[Data on locating elements on screens]
:::::

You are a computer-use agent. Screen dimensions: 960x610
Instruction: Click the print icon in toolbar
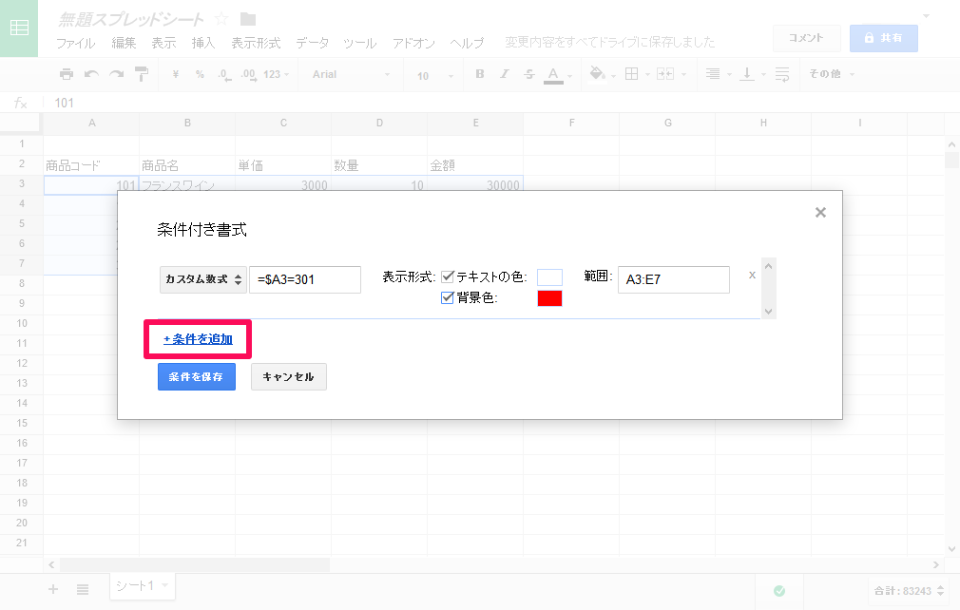point(66,74)
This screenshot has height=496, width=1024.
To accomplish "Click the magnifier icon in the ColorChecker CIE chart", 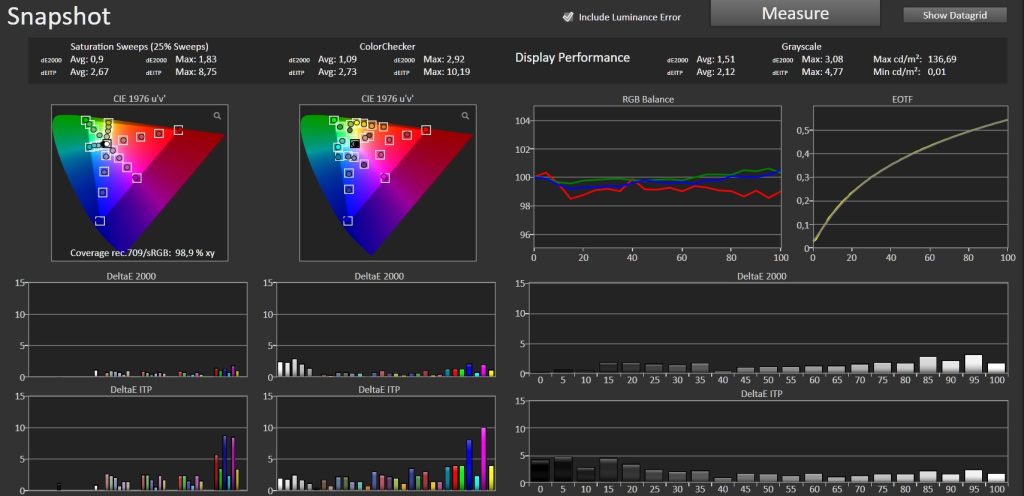I will pos(464,116).
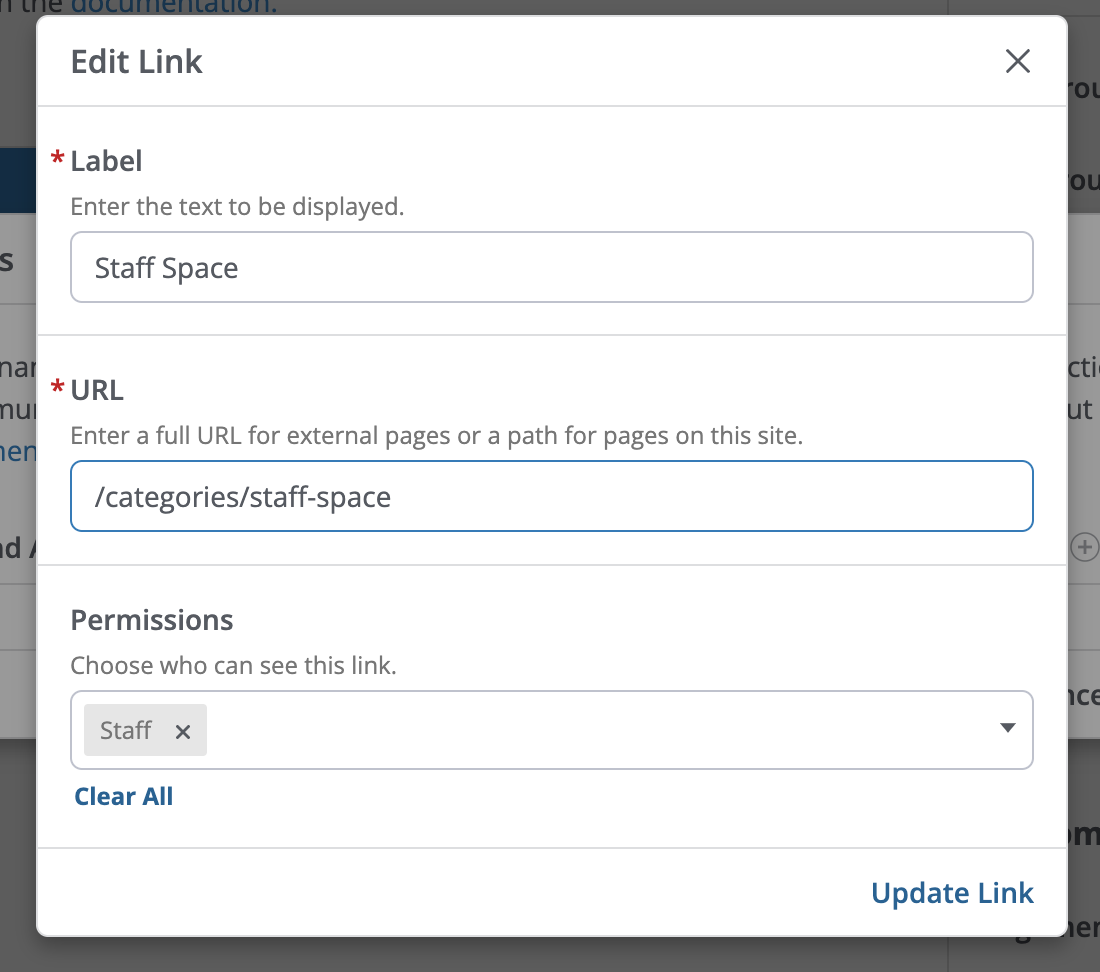Click the Choose who can see this link text
1100x972 pixels.
pos(233,665)
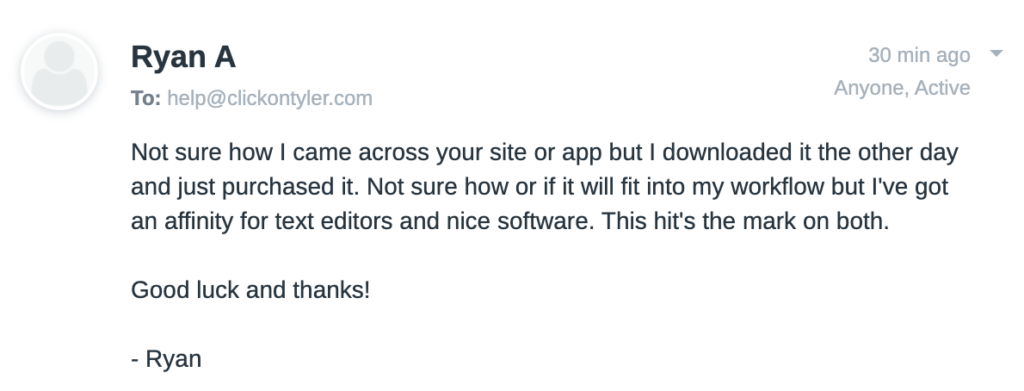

:::::

Rewrite the data from its first line through the line containing "point(66,74)", replacing "print icon" with "printer icon" and keeping everything else unchanged. Omit the pictures from your output.

Right answer.
You are a computer-use agent. Screen dimensions: 960x610
Instruction: Click the printer icon in toolbar
point(66,74)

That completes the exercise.